[Quoted passage]
++++++++

A Comprehensive Introduction to Word Vector Representations

Published in

AI Society

6 min readFeb 9, 2017

Making a computer mimic the human cognitive function of understanding text is a really hot topic nowadays. Applications range from sentiment analysis to text summary and language translation among others. We call this field of computer science and artificial intelligence Natural Language Processing, or NLP (gosh, please don’t confuse with Neuro-linguistic Programming).

Bag of Words

The ‘Bag of Words’ model was an important insight that made NLP thrive. This model consists on receiving a list of labeled text corpora, making a word count on each corpus and determining with how much frequency each word (or morpheme [1] to be more precise) appears for every given label. After that, the Bayes’ Theorem is applied on an unlabeled corpus to test which label (a sentiment analysis that labels between positive and negative, perhaps) it has a higher probability of belonging to, based on morpheme frequencies.

Even Though decent (>90%) test scores can be achieved with this method, it has 2 problems:

Syntactic and semantic accuracy isn’t as high as it should because of the fact that context is king. For instance; ‘Chicago’ means one thing and ‘Bulls’ means another, but ‘Chicago Bulls’ means a completely different thing. Counting word-frequencies doesn’t take this into account.

++++++++

(Records from a data collection)
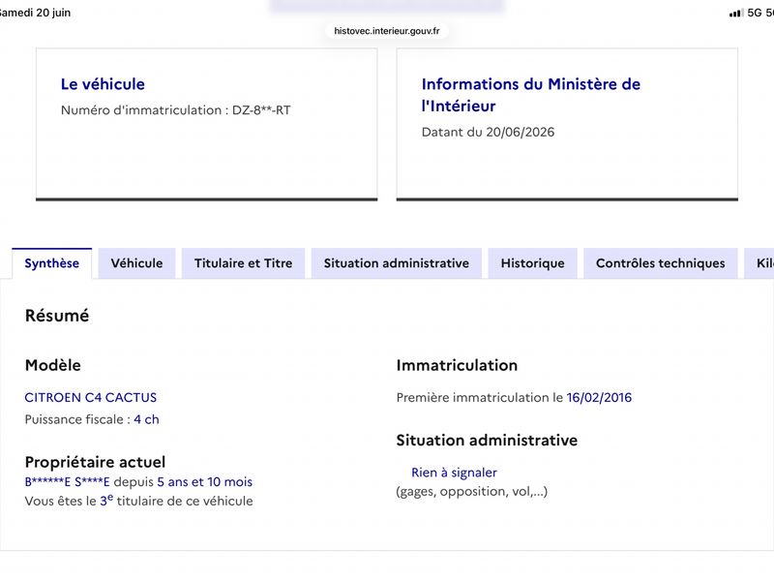Image resolution: width=774 pixels, height=581 pixels.
Task: Click the Informations du Ministère de l'Intérieur heading
Action: tap(530, 95)
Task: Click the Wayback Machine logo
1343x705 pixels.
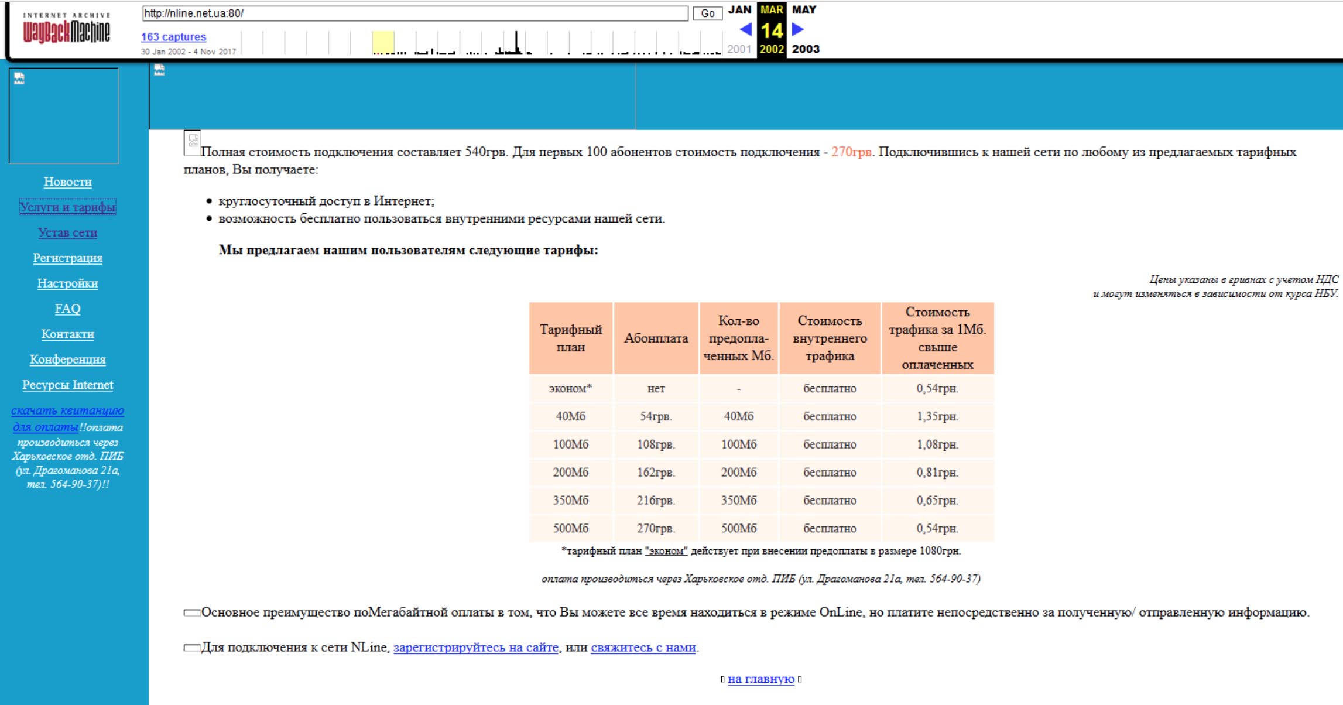Action: pos(66,28)
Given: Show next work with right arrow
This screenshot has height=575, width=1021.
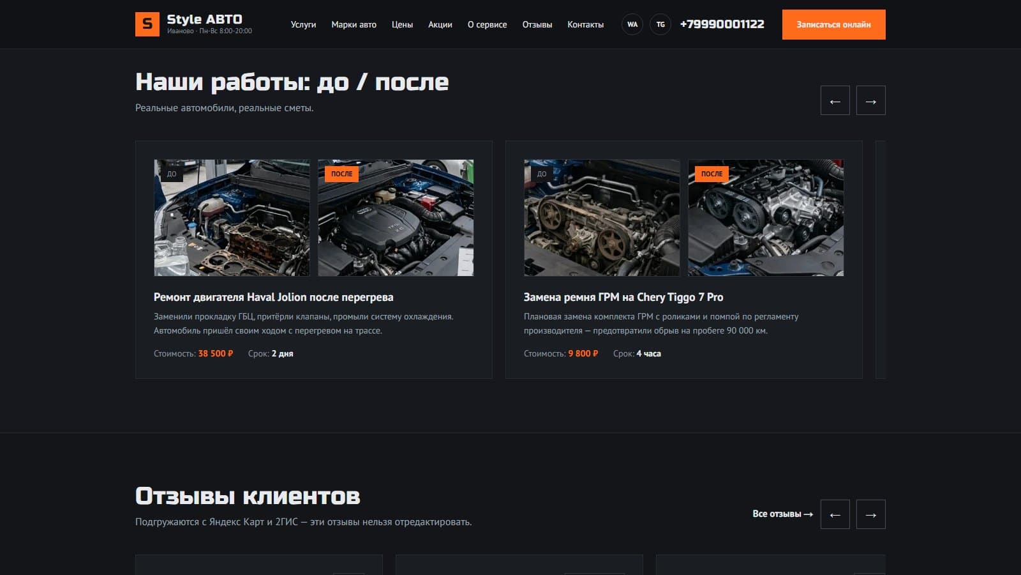Looking at the screenshot, I should coord(870,100).
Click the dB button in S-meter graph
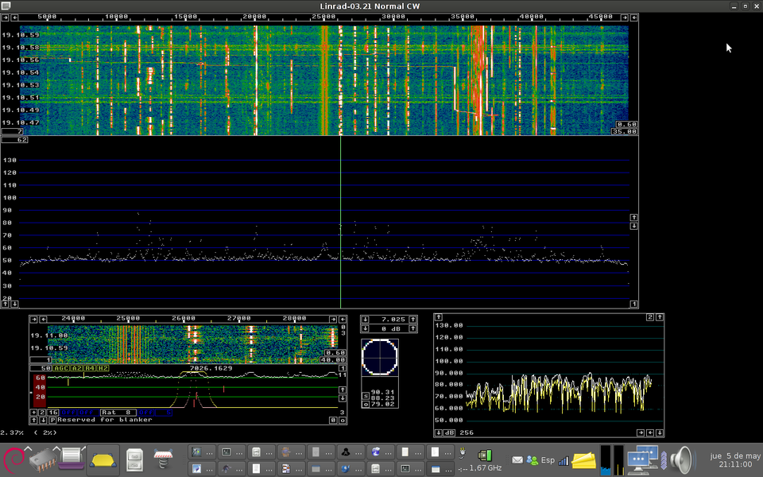The image size is (763, 477). pyautogui.click(x=449, y=432)
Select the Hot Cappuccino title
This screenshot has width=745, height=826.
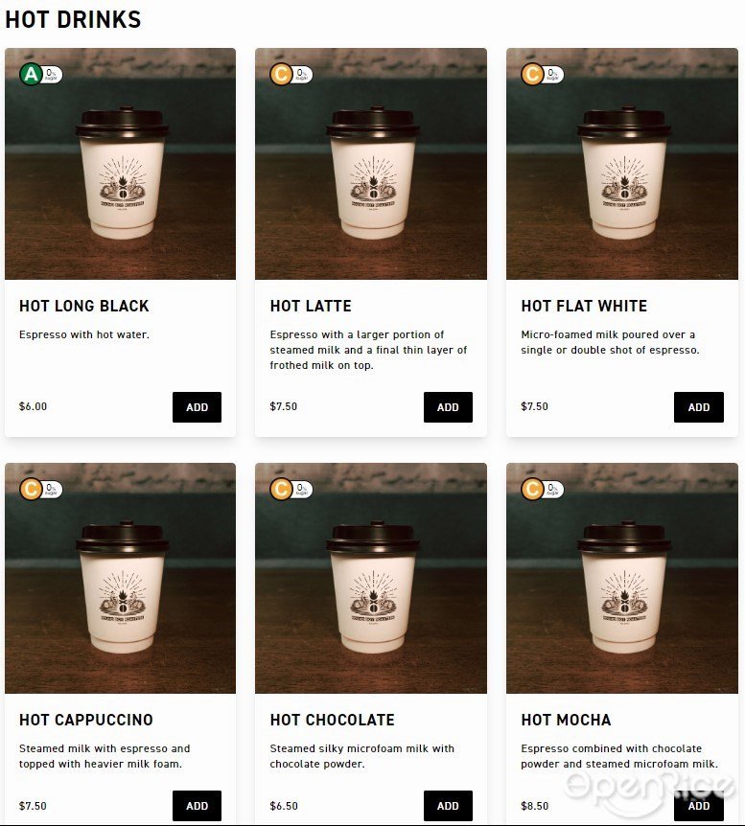coord(86,721)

++++++++

[What the task requires] Repeat the whole word vector article word for word, from its title through its last line. Work from the word vector article alone.

[Task solution]
A Comprehensive Introduction to Word Vector Representations

Published in

AI Society

6 min readFeb 9, 2017

Making a computer mimic the human cognitive function of understanding text is a really hot topic nowadays. Applications range from sentiment analysis to text summary and language translation among others. We call this field of computer science and artificial intelligence Natural Language Processing, or NLP (gosh, please don’t confuse with Neuro-linguistic Programming).

Bag of Words

The ‘Bag of Words’ model was an important insight that made NLP thrive. This model consists on receiving a list of labeled text corpora, making a word count on each corpus and determining with how much frequency each word (or morpheme [1] to be more precise) appears for every given label. After that, the Bayes’ Theorem is applied on an unlabeled corpus to test which label (a sentiment analysis that labels between positive and negative, perhaps) it has a higher probability of belonging to, based on morpheme frequencies.

Even Though decent (>90%) test scores can be achieved with this method, it has 2 problems:

Syntactic and semantic accuracy isn’t as high as it should because of the fact that context is king. For instance; ‘Chicago’ means one thing and ‘Bulls’ means another, but ‘Chicago Bulls’ means a completely different thing. Counting word-frequencies doesn’t take this into account.